Opinion / Op-Ed Contributors

Cameron faces foreign policy tests

By Fraser Cameron (China Daily) Updated: 2015-05-12 07:46

Cameron faces foreign policy tests

Britain's Prime Minister David Cameron and his wife Samantha return to Number 10 Downing Street after meeting with Queen Elizabeth at Buckingham Palace in London, Britain May 8, 2015.[Photo/Agencies]

Having won an unexpected victory in the May 7 general election, British Prime Minister David Cameron now faces a number of major foreign policy challenges including relations with China.

During his first term, Cameron's relations with China got off to a rocky start after he angered Beijing by meeting the Dalai Lama. This led to a year-long freeze in high-level contacts with China and a change in the United Kingdom's approach. Cameron refocused British foreign policy more toward commercial diplomacy with UK overseas missions told to make promoting British exports their top priority, which led to a 40 percent increase in British exports to China over the past five years.

Another priority was to attract Chinese investment, which too has been very successful with China investing in major infrastructure projects, including Heathrow Airport, Thames Water and a new civilian nuclear plant.

The UK also broke ranks with the United States in joining the Asian Infrastructure Investment Bank as a founding member. British Finance Minister George Osborne justified the move in terms of the UK's financial expertise and desire to see AIIB have the highest standards in transparency and lending criteria. A hidden motive was very likely the desire to ensure that London remained a leading center for the internationalization of the yuan.

As a European Union member, the UK has to take into account the EU's policy toward China.

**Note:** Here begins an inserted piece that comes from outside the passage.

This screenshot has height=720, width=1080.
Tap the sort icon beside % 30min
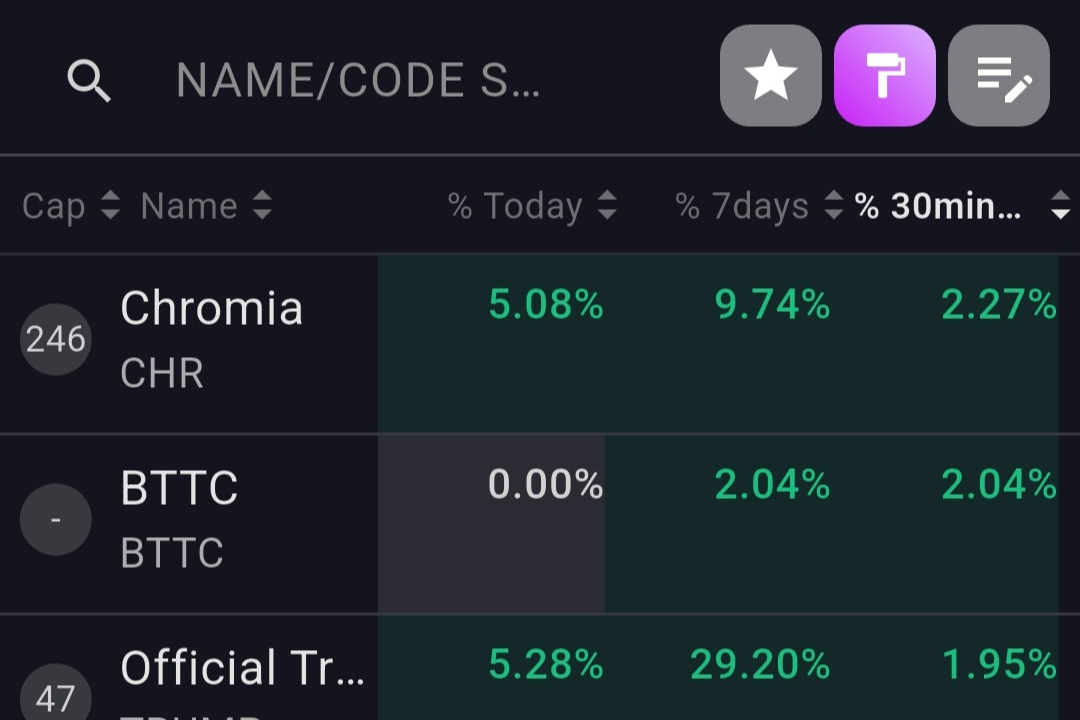pyautogui.click(x=1058, y=206)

Here the priorities are a new bilateral investment treaty, something the UK strongly supports, and concrete steps to fulfil the EU-China 2020 strategic agenda.

China will be watching the UK's overall relations with the EU as Cameron has promised a referendum on British membership by 2017. This move was partly to combat the threat from UK Independence Party which favours British withdrawal and the right-wing of the Conservative Party which too demands that Britain leave the EU.

Cameron's strategy is to renegotiate some aspects of the UK's membership of the EU, including the free movement of labor, the working time directive and the controversial aim of "an ever closer union" with a view to recommending a yes vote in 2017.

This is a very dangerous strategy, because the new government will inevitably have to make some substantial cuts in public finances in the next two years, which will be unpopular and could well decide how people vote in any referendum. The evidence from other referendums in Europe is that voters use the occasion to deliver a verdict on the government rather than the issue in question.

The US has made it clear that it wants the UK to remain within the EU and continue to play a strong and effective global role. But Cameron may privately agree his priority is to manage domestic opinion and keep his party united.

Cameron will have another major domestic issue to manage, namely the dramatic landslide for the Scottish National Party. To prevent demands for another referendum on Scottish independence, Cameron will have to offer Scots further devolved powers. This will also require much consultation and efforts leaving less time for foreign policy.

In short, during his second term, Cameron is likely to continue with his commerce-first approach to foreign policy which will be driven by how to satisfy domestic opinion, especially within his own party.

The author is director of the EU-Asia Centre in Brussels.